■ Problem 1
In the post on border life spans, where do many Rio Grande City residents have to go to buy medicine?
■ Problem 2
Why does the post on border life spans present the residents' longer lives as surprising? Answer in one to three sentences.
■ Problem 3
Can you pick up the post on border life spans after its last sentence and continue it?

##### Source passage

Tuesday, January 18, 2011

Poor & uninsured residents of Texas-Mexico border have longer average life span than most in country

Children walk across a railroad bridge in Rio Grande City, Starr County,Texas, along the border with Mexico. Few of its residents have full health or dental insurance and many of them must travel across the border to Mexico to buy medicine. Yet the mortality rate is 77 -- almost on par with the national average.(Getty Images-FoxNewsLatino)

An article appearing on Fox News Latino is reporting that border residents, on the average, have a longer lief-span than those people in other parts of Texas and the United States as a whole. FoxNewsLatino reports:
Many residents who live along the Texas/Mexican border are poor, lack health insurance and have high dropout rates – yet they live longer than many other people in Texas – and the country, a new study shows.

##########
##### Dataset excerpts

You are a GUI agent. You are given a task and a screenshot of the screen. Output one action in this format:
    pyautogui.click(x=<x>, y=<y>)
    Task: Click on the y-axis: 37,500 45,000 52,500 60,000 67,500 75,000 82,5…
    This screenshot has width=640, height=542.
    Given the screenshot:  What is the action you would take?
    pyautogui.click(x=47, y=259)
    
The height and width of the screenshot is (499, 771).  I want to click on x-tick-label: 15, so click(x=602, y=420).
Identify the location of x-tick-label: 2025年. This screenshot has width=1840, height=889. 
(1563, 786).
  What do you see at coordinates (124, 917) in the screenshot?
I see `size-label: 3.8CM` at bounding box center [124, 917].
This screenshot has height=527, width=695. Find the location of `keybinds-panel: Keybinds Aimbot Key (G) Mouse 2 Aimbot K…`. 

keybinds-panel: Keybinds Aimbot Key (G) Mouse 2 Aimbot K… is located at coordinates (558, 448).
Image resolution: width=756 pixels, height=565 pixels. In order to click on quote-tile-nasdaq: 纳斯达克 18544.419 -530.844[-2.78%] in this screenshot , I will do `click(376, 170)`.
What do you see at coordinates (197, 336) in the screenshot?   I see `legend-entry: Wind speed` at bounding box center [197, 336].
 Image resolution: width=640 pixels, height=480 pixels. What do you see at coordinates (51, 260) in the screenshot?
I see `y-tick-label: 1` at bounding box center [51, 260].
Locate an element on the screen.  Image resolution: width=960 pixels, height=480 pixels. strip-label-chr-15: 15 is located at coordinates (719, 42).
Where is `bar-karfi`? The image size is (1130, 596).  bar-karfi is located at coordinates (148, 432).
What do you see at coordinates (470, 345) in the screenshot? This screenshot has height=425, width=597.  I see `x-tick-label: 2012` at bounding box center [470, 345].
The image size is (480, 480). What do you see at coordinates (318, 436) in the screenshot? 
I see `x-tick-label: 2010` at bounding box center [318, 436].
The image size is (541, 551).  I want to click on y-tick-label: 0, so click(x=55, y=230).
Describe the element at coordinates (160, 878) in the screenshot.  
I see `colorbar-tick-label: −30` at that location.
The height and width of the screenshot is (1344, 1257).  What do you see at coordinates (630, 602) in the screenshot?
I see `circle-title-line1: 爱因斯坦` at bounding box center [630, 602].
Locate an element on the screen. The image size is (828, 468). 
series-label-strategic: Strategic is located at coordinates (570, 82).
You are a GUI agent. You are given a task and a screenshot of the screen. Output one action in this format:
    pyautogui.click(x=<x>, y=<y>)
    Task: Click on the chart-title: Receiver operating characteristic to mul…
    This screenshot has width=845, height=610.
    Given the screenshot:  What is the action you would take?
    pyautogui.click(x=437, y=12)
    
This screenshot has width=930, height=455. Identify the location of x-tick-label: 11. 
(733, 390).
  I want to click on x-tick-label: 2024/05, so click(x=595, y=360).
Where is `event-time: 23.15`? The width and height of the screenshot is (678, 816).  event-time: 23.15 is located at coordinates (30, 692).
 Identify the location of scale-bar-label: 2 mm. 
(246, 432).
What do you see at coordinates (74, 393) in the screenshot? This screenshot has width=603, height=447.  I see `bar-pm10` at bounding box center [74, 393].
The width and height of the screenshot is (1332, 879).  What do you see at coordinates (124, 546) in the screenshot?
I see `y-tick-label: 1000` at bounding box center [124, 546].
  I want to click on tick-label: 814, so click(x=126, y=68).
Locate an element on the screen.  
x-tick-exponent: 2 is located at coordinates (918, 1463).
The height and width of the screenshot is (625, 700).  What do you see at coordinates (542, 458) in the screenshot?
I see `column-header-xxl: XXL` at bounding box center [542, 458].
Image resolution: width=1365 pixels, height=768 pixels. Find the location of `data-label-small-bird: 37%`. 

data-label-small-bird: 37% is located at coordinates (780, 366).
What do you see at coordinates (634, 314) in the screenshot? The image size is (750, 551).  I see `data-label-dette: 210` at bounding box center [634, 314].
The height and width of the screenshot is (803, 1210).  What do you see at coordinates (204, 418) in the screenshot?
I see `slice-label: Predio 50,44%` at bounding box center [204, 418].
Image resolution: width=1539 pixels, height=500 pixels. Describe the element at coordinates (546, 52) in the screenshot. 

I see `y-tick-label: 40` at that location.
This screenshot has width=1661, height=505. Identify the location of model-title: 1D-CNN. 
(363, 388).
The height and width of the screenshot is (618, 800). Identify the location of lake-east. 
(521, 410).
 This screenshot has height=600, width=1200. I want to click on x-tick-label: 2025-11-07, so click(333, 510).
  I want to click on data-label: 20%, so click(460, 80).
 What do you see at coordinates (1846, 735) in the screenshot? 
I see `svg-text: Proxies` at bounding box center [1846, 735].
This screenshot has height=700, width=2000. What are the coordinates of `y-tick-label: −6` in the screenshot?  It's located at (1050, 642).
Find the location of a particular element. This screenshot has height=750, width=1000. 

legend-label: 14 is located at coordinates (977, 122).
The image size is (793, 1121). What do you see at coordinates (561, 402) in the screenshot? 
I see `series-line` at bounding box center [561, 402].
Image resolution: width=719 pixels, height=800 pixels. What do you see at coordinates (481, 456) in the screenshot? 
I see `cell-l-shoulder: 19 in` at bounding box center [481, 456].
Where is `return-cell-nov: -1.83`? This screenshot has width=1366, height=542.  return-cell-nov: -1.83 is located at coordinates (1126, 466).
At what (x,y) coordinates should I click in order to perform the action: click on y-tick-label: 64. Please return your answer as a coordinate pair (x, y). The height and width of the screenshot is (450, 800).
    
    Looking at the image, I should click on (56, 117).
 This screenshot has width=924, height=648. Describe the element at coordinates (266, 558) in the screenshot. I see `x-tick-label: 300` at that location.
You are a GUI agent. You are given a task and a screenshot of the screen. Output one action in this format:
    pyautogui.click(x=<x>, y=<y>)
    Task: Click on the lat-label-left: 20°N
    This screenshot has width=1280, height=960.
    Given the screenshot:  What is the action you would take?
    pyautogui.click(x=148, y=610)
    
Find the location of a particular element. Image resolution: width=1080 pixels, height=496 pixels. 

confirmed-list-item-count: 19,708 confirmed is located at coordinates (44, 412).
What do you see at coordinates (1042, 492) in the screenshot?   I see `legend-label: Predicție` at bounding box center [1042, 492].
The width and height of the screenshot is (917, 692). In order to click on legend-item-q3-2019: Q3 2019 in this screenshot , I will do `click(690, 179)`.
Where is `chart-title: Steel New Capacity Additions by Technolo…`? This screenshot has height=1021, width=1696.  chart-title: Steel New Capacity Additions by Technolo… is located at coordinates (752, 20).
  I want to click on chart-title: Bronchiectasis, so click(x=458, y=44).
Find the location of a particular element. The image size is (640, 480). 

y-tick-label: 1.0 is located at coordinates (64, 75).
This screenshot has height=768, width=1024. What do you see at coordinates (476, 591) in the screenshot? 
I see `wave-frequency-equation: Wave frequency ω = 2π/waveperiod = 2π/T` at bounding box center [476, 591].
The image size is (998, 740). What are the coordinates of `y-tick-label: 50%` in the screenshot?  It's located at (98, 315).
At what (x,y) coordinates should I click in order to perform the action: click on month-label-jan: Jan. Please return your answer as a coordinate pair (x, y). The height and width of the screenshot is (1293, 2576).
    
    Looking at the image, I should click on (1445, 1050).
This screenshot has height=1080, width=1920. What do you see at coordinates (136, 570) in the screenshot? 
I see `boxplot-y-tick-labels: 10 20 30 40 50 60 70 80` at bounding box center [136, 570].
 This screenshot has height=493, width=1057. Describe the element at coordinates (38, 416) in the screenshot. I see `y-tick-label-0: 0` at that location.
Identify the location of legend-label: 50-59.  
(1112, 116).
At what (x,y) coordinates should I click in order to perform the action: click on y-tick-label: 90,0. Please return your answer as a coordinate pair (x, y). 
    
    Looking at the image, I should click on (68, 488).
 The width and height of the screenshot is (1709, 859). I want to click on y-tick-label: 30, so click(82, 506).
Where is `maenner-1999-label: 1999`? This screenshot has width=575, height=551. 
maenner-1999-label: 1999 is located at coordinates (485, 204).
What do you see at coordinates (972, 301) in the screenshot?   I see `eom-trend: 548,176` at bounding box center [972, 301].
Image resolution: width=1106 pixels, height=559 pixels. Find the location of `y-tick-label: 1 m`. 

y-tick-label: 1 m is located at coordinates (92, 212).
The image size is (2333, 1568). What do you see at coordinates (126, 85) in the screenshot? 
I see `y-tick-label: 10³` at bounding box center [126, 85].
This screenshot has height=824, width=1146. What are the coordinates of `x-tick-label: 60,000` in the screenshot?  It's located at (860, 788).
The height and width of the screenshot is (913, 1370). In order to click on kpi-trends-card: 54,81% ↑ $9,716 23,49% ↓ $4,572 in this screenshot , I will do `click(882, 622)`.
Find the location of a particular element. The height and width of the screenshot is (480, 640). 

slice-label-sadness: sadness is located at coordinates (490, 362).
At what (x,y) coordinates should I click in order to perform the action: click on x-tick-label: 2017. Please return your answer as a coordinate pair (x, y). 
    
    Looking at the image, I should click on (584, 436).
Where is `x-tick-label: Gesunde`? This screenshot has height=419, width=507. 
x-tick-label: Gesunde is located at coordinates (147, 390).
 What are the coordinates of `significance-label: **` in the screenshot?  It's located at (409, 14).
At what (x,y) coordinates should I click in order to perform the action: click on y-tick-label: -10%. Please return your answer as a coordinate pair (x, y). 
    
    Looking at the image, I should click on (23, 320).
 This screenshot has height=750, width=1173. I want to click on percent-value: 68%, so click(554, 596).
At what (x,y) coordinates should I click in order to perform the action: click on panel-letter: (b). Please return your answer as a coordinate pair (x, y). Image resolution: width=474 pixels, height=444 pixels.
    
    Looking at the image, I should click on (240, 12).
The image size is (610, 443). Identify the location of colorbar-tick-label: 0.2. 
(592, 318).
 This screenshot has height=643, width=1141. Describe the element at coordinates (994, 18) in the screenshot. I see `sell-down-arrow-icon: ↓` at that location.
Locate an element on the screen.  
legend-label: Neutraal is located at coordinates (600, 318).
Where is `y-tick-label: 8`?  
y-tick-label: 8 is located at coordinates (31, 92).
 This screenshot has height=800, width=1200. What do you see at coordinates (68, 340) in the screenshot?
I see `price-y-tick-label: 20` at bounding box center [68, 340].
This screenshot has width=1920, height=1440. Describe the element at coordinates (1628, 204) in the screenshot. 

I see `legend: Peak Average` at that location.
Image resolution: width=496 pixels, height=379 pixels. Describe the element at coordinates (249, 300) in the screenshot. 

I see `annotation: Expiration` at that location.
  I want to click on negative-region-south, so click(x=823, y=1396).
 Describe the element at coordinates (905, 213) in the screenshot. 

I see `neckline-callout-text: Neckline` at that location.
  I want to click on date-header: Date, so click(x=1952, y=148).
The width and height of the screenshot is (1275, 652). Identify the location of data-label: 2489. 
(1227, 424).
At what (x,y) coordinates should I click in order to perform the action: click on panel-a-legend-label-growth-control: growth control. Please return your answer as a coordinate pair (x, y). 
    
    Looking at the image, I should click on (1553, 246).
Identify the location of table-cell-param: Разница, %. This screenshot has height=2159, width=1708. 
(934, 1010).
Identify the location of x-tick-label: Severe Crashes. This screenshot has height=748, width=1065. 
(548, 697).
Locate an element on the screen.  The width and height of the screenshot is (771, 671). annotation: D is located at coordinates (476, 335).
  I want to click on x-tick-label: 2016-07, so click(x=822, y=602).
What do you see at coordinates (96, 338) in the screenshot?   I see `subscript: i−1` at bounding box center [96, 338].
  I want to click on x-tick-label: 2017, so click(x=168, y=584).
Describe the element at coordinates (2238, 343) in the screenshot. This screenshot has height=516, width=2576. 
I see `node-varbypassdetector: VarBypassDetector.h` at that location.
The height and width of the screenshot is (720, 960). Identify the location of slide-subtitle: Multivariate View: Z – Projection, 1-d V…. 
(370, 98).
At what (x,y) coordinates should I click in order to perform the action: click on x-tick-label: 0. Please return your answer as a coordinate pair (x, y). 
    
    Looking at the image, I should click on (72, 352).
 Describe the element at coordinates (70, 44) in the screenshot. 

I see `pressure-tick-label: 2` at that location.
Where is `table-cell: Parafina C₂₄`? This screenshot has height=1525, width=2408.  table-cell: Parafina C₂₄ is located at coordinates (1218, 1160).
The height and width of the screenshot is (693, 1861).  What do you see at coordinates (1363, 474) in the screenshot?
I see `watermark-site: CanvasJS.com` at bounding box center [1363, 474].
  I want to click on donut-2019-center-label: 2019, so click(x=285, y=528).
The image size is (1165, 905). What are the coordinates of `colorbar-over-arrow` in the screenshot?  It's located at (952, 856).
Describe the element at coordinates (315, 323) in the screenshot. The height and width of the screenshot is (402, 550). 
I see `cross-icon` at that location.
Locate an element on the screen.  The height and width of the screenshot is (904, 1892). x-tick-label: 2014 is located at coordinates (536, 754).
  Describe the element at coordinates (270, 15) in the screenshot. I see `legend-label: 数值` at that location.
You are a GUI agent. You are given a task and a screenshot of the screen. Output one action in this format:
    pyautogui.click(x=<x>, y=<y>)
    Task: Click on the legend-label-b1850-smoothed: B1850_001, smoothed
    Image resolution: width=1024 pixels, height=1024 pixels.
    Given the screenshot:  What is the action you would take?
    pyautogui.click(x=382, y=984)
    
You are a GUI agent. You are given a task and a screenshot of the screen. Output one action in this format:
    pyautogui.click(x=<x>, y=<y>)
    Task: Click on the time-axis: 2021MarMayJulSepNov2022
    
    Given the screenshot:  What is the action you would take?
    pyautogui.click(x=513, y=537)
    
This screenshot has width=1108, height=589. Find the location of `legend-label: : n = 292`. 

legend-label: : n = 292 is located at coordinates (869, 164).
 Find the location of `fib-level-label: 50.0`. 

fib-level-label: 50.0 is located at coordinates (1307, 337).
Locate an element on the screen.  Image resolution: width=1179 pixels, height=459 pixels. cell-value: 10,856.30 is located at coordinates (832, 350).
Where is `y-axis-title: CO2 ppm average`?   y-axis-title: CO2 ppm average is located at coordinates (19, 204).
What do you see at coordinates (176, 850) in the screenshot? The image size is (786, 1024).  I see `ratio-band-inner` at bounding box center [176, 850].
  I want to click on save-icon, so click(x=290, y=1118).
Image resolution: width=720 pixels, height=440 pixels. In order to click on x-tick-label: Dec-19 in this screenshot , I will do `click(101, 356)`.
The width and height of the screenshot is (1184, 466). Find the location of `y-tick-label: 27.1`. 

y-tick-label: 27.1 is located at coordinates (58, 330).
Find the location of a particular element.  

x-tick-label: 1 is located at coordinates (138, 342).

##########

■ Expected output 1
Across the border to Mexico.

■ Expected output 2
Many residents along the Texas-Mexico border are poor, lack health insurance and have high dropout rates. Yet they live longer than many other people in Texas and the country.

■ Expected output 3
A Texas study by the University of Washington Institute for Health Metrics and Evaluation examined the state county-by-county. The study, first reported by The Texas Tribune, showed that the lowest mortality rates tended to be along the border with Mexico.
In two Texas counties, Hidalgo and Cameron, the average life span was 80 – two years longer than the country’s life expectancy rate.The Texas Tribune says a diet rich in low-fat Mexican food, physically demanding jobs, and health care received across the border in Mexico could be the reason for longer life expectancy rates. Though it also questioned the validity of the numbers, considering how transient the border towns are in Southern Texas.